Show all lines from the data that include the word "computer".

*** TASK MATERIAL ***

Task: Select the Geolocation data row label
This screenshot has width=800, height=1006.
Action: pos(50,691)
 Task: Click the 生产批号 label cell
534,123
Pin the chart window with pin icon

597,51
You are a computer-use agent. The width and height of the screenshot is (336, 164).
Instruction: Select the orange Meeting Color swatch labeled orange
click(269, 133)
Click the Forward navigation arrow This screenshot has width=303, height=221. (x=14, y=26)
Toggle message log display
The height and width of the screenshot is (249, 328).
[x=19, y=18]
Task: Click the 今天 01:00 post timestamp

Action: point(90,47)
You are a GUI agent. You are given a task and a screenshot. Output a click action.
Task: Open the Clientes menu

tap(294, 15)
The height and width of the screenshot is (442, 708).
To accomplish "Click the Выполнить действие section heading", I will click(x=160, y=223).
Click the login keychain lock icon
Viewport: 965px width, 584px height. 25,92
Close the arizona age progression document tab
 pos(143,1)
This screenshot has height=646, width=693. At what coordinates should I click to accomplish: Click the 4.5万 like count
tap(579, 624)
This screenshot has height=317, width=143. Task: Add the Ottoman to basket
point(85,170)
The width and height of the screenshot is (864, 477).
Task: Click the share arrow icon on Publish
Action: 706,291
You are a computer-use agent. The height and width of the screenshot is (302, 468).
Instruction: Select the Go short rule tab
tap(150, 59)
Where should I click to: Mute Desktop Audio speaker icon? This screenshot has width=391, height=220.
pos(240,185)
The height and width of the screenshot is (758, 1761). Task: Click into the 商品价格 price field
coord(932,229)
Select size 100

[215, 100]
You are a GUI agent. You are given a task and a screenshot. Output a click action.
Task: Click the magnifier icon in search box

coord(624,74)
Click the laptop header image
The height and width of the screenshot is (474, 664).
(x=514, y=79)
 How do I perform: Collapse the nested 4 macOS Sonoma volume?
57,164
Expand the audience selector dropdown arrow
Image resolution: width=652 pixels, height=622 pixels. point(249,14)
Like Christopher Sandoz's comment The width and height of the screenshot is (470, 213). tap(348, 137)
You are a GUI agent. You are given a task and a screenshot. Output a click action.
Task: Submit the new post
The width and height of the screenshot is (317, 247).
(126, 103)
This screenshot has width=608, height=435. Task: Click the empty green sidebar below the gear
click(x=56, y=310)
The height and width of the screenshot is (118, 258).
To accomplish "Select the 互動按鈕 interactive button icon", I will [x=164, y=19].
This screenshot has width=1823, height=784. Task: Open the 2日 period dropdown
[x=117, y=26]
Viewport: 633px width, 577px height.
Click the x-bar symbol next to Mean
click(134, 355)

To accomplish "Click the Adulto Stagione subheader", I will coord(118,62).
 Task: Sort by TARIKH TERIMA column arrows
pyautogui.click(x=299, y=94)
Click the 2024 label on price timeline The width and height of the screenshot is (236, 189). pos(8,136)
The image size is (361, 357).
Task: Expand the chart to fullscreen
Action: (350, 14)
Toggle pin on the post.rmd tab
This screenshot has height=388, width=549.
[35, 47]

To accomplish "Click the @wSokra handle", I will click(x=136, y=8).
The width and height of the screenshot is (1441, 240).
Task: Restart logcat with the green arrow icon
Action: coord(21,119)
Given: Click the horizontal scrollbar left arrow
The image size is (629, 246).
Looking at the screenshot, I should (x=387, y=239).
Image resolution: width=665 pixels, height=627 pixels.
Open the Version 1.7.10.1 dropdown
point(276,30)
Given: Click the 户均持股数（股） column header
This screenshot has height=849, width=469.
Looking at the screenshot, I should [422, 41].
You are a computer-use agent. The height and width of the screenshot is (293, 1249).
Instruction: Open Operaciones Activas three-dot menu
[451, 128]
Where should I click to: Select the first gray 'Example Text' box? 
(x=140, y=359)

*** End of TASK MATERIAL ***

WRITTEN RESPONSE.
You are a computer-use agent. The width and height of the screenshot is (336, 164).
You are a computer-use agent. The height and width of the screenshot is (302, 468).
You are a computer-use agent. The height and width of the screenshot is (293, 1249).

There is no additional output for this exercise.